Step 2. Hold an on-line Conversation

After participating/viewing the “fishbowl” conversation record notes here (below) about your responses to your peers or new thoughts based on their postings.  Be certain your notes here are comprehensive, as were your responses to peers. (If you participate as a “fish,” in the fishbowl your notes, which should be entered below, can be much more succinct.) (This space expands to accommodate your writing.)
page 268 - paragraph 2 - the ability to apply learning flexibility ... deepening negotiating of learning, lived situations, generality is a problem more about identity - carries experience from context to context. Be flexible with behaviors like growth mindset (what does it mean in their classrooms), it will differ for each teacher, need to collaborate, how to develop it in the students, focus on modeling

page 74 - being included in what matters is requirement for being engaged in community of practice, define as membership, inclusion brings engagement then engagement brings belonging. Need to engage people at all different levels for belonging. Connection to Switch from last semester and leadership, shows people are receptive to developing new identity, creating sense of belonging and collaboration, seeing the barriers in IRBs...don't make assumptions

page 227 - encourage group learning, collaboration is central to that, seeing it at the heart, learning is fundamentally experimental and social, our own experience is necessary. groups can form more boundary experiences with others, but bringing people together can foster positive learning environments

page 214 - a well function CoP explores new radical insights, history of mutual engagement around joint enterprise is ideal for learning edge learning, bond and respect. PoP will take a large amount of collaboration, filling capacity for education in offenders, best strategy is through education, need a team approach, multidisciplinary approach

page 271 - unlike in a classroom, participants contribute in independent ways, material for identity, enterprise of the community, engagement. Common theme to connect each other. need to connect the individual experience in the context of the group and community of practice
 

Step 3. Determine your Leadership Challenge

Based on your own quotes/ideas from Wenger, your workplace experiences, and new insights you developed as you reflected on your peers’ work, what behavior do you want to experiment with/try out for your leadership challenge in the next few days? (Write one sentence.)
I would like to carry on with my previous leadership challenge and reach out to my group I created last time, trying to establish ideas of socially shared regulation (define a vision and mission). 
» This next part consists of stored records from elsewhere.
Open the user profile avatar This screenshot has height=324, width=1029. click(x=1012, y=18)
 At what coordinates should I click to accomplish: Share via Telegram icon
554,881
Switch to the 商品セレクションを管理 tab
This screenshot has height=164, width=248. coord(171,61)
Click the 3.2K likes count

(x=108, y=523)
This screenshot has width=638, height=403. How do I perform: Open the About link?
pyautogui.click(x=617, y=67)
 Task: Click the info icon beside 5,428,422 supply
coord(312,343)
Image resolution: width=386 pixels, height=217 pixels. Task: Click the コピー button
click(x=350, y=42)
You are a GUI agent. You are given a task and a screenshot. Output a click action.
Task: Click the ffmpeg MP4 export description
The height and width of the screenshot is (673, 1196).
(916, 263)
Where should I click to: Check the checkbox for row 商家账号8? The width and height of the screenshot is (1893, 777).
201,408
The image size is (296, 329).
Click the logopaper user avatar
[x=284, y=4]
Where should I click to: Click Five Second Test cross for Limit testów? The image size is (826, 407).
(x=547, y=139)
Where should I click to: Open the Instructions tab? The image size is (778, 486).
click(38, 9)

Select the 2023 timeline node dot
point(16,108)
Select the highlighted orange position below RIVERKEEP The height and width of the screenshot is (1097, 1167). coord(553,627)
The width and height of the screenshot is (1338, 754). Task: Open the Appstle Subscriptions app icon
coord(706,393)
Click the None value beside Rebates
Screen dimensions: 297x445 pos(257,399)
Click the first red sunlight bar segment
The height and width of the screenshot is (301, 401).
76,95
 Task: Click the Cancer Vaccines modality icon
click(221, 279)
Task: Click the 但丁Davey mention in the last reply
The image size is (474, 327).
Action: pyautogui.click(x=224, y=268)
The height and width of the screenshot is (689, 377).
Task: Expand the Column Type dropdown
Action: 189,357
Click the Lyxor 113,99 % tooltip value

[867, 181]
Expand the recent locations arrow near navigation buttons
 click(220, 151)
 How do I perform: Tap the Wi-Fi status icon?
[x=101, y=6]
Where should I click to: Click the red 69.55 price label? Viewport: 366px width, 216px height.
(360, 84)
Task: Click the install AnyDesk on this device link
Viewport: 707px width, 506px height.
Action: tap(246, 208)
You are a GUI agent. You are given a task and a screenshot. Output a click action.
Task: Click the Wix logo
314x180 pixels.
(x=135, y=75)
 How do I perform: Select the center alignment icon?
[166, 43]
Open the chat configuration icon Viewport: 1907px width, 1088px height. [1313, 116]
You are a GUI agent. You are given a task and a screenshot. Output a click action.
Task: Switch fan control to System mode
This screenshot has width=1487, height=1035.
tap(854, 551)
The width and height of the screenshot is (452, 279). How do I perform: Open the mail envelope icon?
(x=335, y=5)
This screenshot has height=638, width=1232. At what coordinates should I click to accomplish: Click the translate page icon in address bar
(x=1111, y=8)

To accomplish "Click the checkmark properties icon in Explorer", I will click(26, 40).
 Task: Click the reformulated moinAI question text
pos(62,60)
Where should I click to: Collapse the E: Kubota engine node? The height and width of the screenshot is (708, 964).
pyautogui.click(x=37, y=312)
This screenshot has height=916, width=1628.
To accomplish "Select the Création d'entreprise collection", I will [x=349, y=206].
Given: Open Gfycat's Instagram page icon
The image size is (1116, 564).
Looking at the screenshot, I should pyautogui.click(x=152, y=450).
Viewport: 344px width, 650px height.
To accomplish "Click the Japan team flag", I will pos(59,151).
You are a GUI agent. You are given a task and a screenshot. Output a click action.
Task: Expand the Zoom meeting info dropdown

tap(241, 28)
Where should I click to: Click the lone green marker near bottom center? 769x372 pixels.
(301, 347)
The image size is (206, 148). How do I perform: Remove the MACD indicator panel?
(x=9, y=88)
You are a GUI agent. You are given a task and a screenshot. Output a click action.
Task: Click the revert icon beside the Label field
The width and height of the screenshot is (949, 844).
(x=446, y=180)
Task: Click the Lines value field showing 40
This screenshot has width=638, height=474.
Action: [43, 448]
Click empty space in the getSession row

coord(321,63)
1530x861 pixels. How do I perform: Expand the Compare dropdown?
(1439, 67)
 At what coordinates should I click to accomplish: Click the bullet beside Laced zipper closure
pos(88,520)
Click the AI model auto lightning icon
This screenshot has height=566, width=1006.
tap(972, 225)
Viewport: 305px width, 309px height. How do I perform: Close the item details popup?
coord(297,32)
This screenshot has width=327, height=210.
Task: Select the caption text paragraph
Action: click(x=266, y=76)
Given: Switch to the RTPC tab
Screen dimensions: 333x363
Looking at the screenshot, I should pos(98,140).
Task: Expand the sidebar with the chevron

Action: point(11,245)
Step 4. Implement and Reflect

I have proposed to my group (CoP) that we form some goals about the purpose of our virtual conversations and informal meetings. We decided that we merge it with our involvement in the Arizona Public Health Association. That is, we would evaluate how to increase student engagement in public health and in the association. Then figure out the best way to meet their needs through professional training opportunities and other networking events. These will come from discussions that we have with member students, as well as our own personal experiences with teaching.